▶ **CHALLENGE**
Starting with the line containing "At what coordinates should I click to accomplish: Open" and going on through the line containing "Looking at the", give every line of the listing as a numbered list, including both of those lines and leaving out any blank lines.

▶ **EXERCISE INPUTS**

+---+

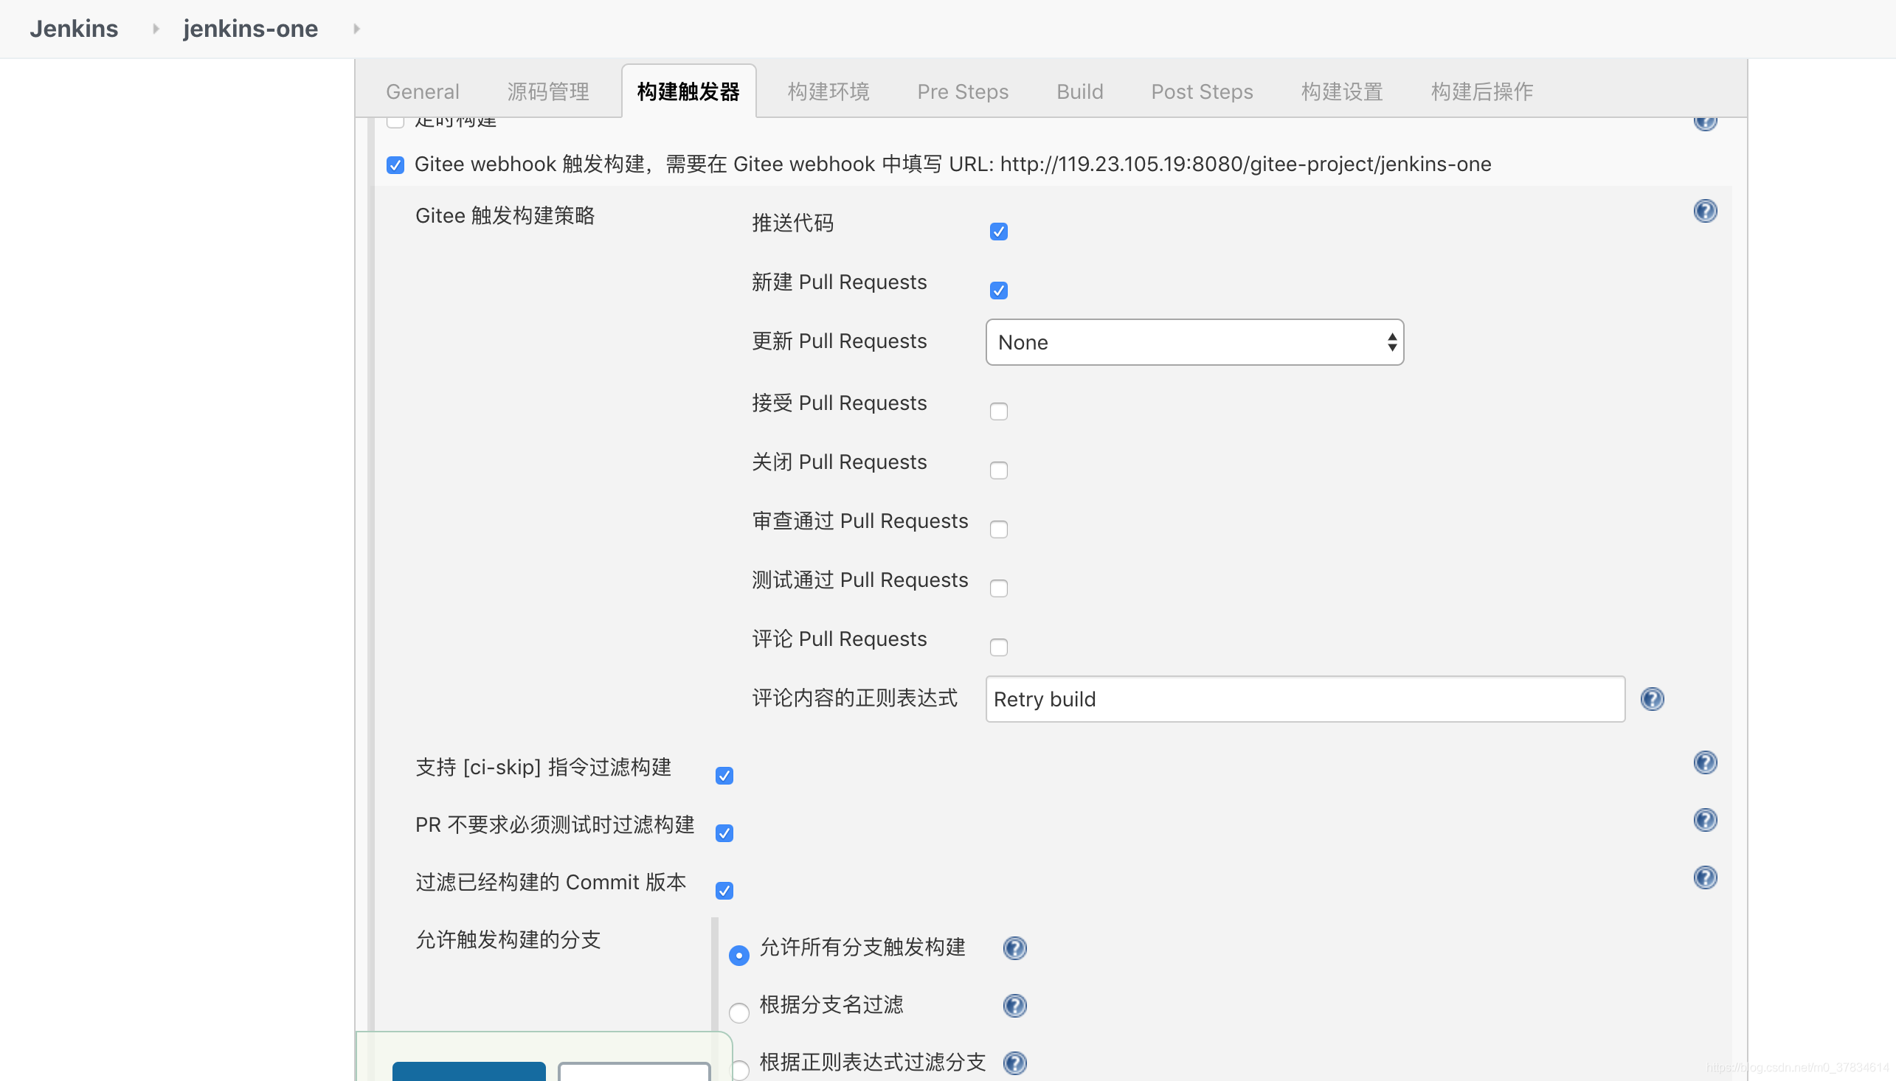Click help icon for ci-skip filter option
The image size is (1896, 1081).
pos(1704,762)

+---+

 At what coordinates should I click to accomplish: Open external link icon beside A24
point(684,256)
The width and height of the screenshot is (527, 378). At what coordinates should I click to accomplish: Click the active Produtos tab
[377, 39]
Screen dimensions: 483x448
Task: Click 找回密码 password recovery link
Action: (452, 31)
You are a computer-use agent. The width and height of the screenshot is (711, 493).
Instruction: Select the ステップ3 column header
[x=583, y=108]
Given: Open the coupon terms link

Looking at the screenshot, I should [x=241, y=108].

+---+

▶ **FULL RESPONSE**
1.  At what coordinates should I click to accomplish: Open external link icon beside A24
2. point(684,256)
3. The width and height of the screenshot is (527, 378). At what coordinates should I click to accomplish: Click the active Produtos tab
4. [377, 39]
5. Screen dimensions: 483x448
6. Task: Click 找回密码 password recovery link
7. Action: (452, 31)
8. You are a computer-use agent. The width and height of the screenshot is (711, 493).
9. Instruction: Select the ステップ3 column header
10. [x=583, y=108]
11. Given: Open the coupon terms link
12. Looking at the screenshot, I should [x=241, y=108].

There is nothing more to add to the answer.